Screenshot grounding data:
· · ·

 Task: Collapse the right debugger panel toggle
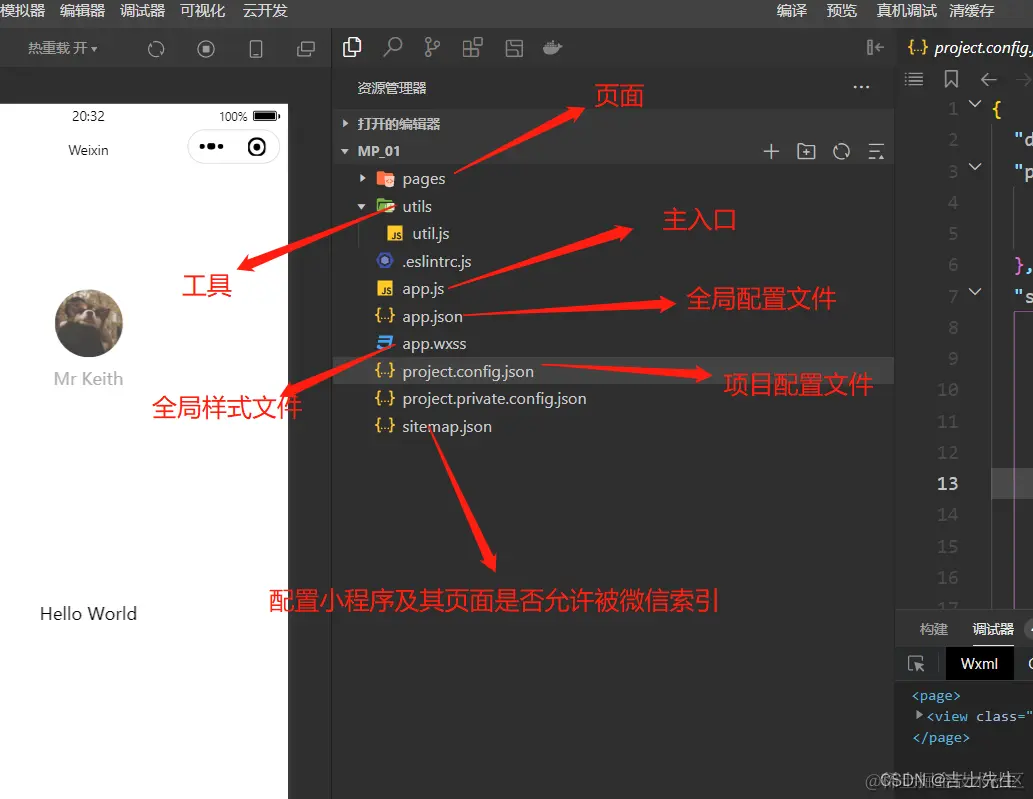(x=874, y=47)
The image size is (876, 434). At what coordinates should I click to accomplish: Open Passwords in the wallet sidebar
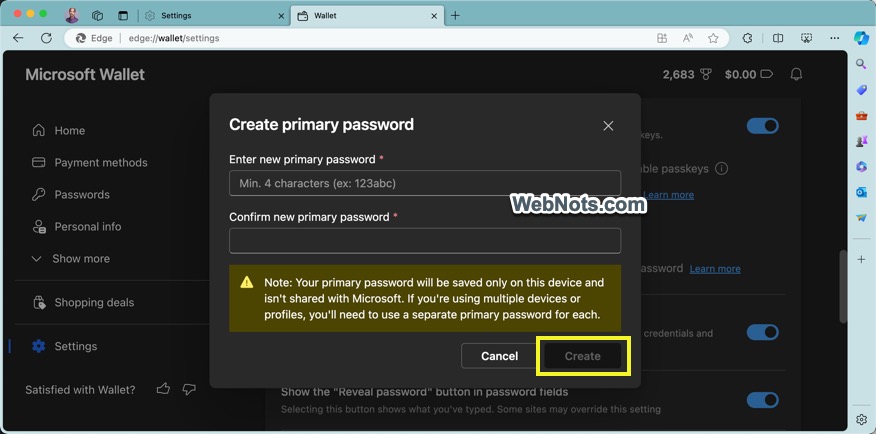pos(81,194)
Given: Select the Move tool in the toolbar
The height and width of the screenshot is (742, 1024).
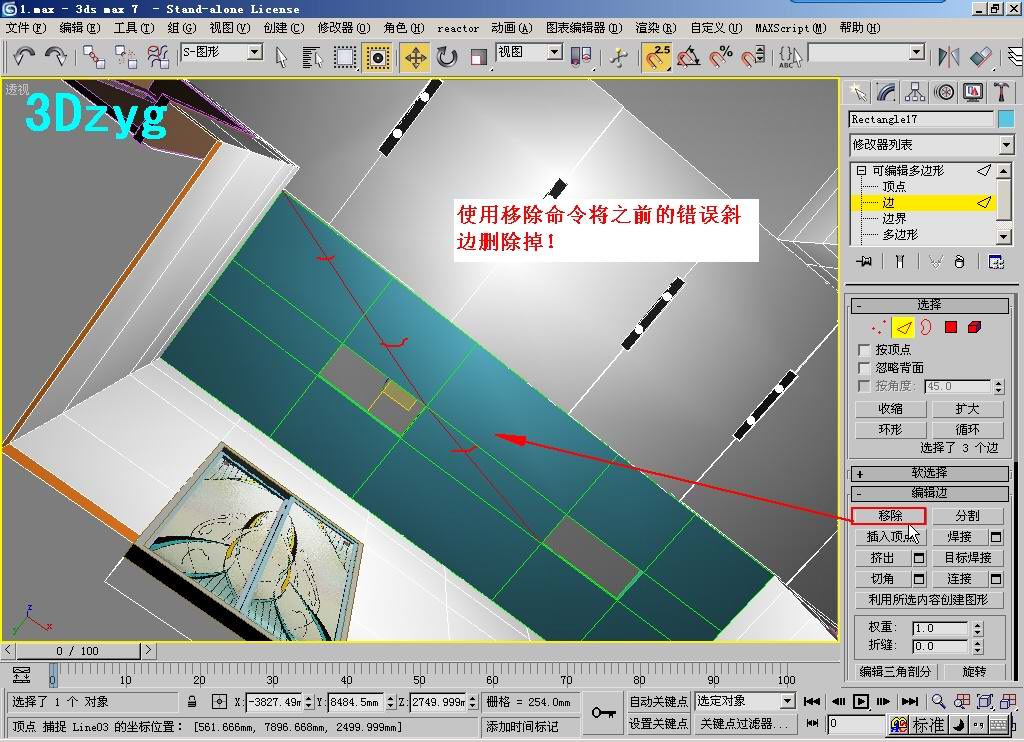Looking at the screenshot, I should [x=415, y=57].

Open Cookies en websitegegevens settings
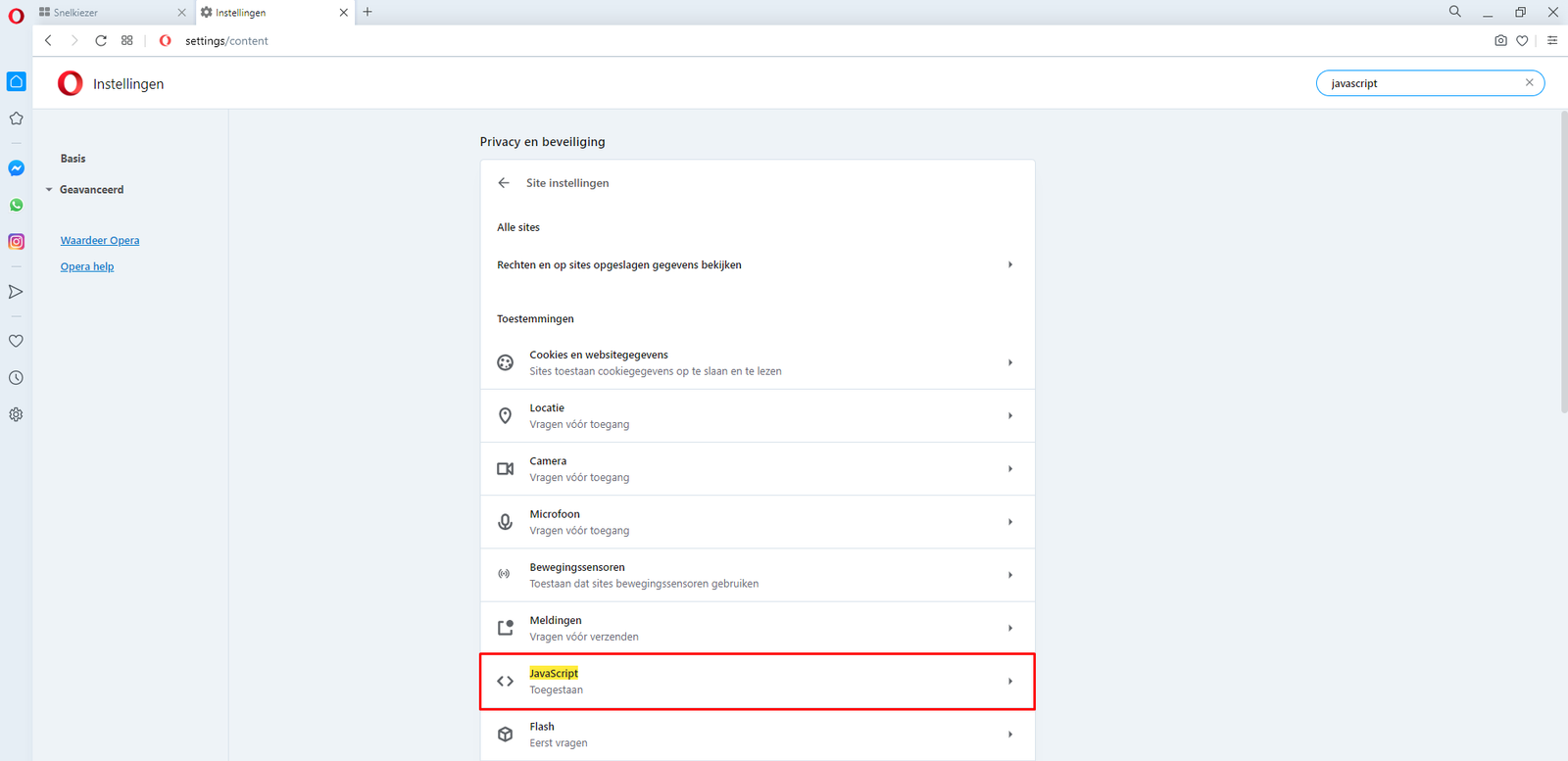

· · ·

### TO DO
Pictures aside, write out all of the records exactly.

### RESPONSE AREA
 Task: Collapse the right debugger panel toggle
(x=874, y=47)
The image size is (876, 434). At what coordinates should I click to accomplish: Open Passwords in the wallet sidebar
pos(81,194)
Given: Select the Move tool in the toolbar
The height and width of the screenshot is (742, 1024).
Looking at the screenshot, I should [x=415, y=57].

Open Cookies en websitegegevens settings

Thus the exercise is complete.